The oxidized atom in the reaction is $K$ . And the reduced atom is $H$ in $H_{2}O$ .

Explanation of Solution

In the reaction,

  $K\left(s\right)+H_{2}O\left(l\right)\to KOH\left(aq\right)+H_2\left(g\right)$

The oxidation number of K increases from zero to +1 in $KOH$ . While the oxidation number of $H$ in $H_{2}O$ decreases from +1 to 0. So, the oxidized atom is $K$ and the reduced atom is $H$ in $H_{2}O$ .

(c)

Interpretation Introduction

Interpretation: The oxidized and reduced atoms present in the given reaction, $HgO\to Hg\left(l\right)+O_2\left(g\right)$ is to be determined by checking the oxidation number.

Concept introduction: Zero, positive, and negative numbers that are assigned to reactants species to track the electron flow is oxidation number. When electrons are lost (oxidation) from a species, positive numbers are given while if electrons are gained(reduction), negative numbers are given. And the reactants that don't involve any change in electron count are assigned with the number zero. Certain rules must also be followed before assigning these numbers.

• The oxidation number of oxygen is -2.
• For a neutral compound, the total sum of the oxidation number is zero.
• For ionic compounds with a charge, the total sum of oxidation number is equal to its charge.

Answer to Problem 43A

The oxidized atom in the reaction is $Hg$ . And the reduced atom is $O$ in $HgO$ .

Explanation of Solution

In the reaction,

  $HgO\to Hg\left(l\right)+O_2\left(g\right)$

The oxidation number of $Hg$ decreases from +2 to zero. While the oxidation number of $O$ increases from $-2$ to zero. So, the atom that undergoes oxidation is $O$ while that undergoes reduction is Hg.

(d)

Interpretation Introduction

Interpretation: The oxidized and reduced atoms present in the given reaction, $P_4\left(s\right)+O_2\left(g\right)\to P_4{O}_{10}\left(s\right)$ is to be determined by checking the oxidation number.

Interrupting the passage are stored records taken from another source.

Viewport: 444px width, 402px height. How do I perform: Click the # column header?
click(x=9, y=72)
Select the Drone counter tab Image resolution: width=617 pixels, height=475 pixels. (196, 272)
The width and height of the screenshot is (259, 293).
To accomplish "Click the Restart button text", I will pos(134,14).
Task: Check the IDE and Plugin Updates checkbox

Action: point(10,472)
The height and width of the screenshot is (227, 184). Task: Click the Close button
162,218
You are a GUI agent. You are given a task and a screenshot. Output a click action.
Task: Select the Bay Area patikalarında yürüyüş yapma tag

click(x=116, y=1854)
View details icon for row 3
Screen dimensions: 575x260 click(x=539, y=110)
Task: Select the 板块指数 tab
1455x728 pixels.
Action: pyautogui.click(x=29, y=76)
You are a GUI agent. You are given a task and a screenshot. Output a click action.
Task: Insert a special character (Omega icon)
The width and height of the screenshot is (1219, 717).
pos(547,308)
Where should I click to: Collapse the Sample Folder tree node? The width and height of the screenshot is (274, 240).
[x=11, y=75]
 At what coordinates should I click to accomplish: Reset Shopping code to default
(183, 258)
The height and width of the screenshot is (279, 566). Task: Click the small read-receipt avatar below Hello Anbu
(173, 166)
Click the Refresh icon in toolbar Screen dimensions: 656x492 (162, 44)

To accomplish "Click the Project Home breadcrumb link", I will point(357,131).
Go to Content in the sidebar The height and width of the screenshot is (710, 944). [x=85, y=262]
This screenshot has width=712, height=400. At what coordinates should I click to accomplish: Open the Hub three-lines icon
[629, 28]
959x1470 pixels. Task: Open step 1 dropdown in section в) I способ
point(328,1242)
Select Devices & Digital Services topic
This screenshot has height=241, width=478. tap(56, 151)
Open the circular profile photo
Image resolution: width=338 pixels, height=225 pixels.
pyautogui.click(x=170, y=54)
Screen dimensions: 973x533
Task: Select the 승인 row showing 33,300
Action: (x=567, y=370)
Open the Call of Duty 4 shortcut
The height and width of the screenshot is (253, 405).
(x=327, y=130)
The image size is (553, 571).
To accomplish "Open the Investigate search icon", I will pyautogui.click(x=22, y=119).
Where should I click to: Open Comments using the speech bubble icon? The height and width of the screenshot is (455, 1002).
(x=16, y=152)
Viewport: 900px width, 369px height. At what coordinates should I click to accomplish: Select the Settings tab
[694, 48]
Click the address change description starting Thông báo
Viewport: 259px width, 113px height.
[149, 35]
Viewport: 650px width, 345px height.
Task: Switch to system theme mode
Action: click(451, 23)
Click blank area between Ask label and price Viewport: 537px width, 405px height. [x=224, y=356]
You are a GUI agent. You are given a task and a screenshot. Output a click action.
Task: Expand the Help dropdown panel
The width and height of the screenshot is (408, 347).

Concept introduction: Zero, positive, and negative numbers that are assigned to reactants species to track the electron flow is oxidation number. When electrons are lost (oxidation) from a species positive numbers are given while if electrons are gained(reduction) negative numbers are given. And the reactants that don't involve any change in electron count are assigned with the number zero. Certain rules must also be followed before assigning these numbers.

• The oxidation number of oxygen is -2.
• For a neutral compound, the total sum of the oxidation number is zero.
• For ionic compounds with a charge, the total sum of oxidation number is equal to its charge.

Answer to Problem 43A

The oxidized atom in the reaction is $P$ in $P_4$ . And the reduced atom is $P$ in $O_2$ .

Explanation of Solution

In the reaction,

  $P_4\left(s\right)+O_2\left(g\right)\to P_4{O}_{10}\left(s\right)$

The oxidation number of P in $P_4$ increases from zero to +5 by the loss of electrons. While the oxidation number of $O_2$ decreases from zero $-2$ by the gaining of electrons. So, the oxidized species is P and the reduced species is O.